Wir setzen uns dafür ein, unser Stroke Center stetig noch besser und effizienter zu gestalten. So haben wir beispielsweise zusammen mit dem Kantonspital Zug eine Software für die automatisierte Auswertung von bestimmten Bildgebungen implementiert. Dies bedeutet, dass wir bereits wenige Minuten nach Aufnahme der Bilder wissen, wo sich ein Gefässverschluss befindet oder wie viel Gewebe gefährdet ist beziehungsweise pro Minute verloren geht. So können wir rasch und gezielt handeln und Folgeschäden möglichst vermeiden.

Gibt es einen Patienten oder eine Patientin, der oder die Ihnen in Erinnerung geblieben ist?

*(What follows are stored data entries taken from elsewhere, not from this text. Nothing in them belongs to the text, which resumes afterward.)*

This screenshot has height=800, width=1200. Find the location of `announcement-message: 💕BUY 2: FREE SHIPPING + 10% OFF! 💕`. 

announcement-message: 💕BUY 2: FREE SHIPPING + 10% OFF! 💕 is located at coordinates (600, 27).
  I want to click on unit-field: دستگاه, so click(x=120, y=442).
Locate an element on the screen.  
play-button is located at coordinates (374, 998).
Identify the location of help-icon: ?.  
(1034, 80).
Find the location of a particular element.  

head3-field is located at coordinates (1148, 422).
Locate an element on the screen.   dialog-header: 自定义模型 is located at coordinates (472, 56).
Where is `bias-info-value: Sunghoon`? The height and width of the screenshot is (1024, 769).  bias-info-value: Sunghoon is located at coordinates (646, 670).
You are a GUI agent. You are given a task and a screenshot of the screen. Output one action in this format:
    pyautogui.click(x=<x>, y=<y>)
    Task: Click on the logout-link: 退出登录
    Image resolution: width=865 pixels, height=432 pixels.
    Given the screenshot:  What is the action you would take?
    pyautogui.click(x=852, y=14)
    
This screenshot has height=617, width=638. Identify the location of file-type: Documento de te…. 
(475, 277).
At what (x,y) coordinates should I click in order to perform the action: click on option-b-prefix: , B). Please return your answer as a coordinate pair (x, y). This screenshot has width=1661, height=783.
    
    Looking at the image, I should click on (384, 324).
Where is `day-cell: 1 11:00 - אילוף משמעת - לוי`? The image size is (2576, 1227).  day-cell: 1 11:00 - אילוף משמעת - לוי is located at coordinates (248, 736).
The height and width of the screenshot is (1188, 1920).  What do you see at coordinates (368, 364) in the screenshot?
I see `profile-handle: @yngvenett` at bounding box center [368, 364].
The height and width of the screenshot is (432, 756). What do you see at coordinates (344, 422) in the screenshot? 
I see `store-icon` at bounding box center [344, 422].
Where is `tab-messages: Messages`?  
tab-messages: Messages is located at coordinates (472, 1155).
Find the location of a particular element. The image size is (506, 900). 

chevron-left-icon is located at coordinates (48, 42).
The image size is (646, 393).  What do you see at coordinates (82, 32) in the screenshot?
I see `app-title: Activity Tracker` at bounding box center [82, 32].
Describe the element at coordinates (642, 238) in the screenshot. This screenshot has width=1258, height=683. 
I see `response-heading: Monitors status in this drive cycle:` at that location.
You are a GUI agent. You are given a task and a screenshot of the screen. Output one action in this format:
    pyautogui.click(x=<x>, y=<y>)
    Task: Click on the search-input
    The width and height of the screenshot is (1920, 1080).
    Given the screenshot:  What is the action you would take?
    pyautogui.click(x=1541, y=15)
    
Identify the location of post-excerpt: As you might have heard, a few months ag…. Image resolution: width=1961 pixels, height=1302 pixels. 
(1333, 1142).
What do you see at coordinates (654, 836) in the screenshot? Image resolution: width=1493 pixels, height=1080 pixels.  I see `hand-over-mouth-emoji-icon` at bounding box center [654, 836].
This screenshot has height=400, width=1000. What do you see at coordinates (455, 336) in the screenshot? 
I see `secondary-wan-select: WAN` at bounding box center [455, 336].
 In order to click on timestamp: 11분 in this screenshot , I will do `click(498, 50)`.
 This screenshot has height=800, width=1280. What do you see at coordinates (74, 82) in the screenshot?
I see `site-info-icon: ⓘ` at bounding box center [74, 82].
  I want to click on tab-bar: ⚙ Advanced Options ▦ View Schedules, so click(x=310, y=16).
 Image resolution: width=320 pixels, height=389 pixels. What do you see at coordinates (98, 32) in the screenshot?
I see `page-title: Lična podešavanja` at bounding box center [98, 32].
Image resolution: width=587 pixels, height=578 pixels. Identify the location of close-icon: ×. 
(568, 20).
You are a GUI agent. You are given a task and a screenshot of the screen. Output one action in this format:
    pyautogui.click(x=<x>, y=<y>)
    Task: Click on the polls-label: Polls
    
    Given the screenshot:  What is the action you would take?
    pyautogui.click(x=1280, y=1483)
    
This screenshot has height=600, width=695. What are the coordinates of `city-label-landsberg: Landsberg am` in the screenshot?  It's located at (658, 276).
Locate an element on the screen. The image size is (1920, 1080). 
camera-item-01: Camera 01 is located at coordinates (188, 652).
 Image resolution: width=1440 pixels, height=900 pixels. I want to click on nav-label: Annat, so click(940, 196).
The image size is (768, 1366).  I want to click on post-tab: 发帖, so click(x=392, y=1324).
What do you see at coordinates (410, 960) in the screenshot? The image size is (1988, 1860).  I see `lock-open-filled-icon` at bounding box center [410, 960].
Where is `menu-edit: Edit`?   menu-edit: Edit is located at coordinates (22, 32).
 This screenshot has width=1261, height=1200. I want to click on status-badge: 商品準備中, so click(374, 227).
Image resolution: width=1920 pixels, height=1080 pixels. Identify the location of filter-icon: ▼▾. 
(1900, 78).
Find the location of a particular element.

Einer meiner Patienten hat sich sehr engagiert in seinem Beruf – er war ein Workaholic. Er hatte einen Schlaganfall erlitten. Nachdem er sich erholt hatte, veränderte er seine Lebensweise grundlegend. Er sagte mir einmal, er hätte an Lebensqualität gewonnen durch den Schlaganfall.

Interview: Stefanie Probst

Stroke Center des KSA

Das Stroke Center des Kantonsspitals Aarau ist eines von insgesamt zehn Schlaganfallzentren in der Schweiz. Die Fachärzte behandeln dort 365 Tage im Jahr rund um die Uhr Patienten mit Schlaganfall, transitorisch ischämischer Attacke (TIA, Streifung), Hirnblutungen, Hirnvenenthrombosen sowie zerebralen und spinalen Gefässmalformationen. Für das Zusammenspiel der Fachdisziplinen erhielt das Spital bereits dreimal Bestnoten.

Fakten

Schlaganfälle sind:

  • Die häufigste Ursache von Langzeitbehinderungen

  • Die zweithäufigste Ursache einer Demenz

  • Die dritthäufigste Sterbeursache in der Schweiz

Nicht beeinflussbare Risikofaktoren:

  • Alter, Geschlecht, erbliche Veranlagung

Ein gesunder Lebensstil kann das Risiko, einen Schlaganfall zu erleiden, um 80 Prozent senken.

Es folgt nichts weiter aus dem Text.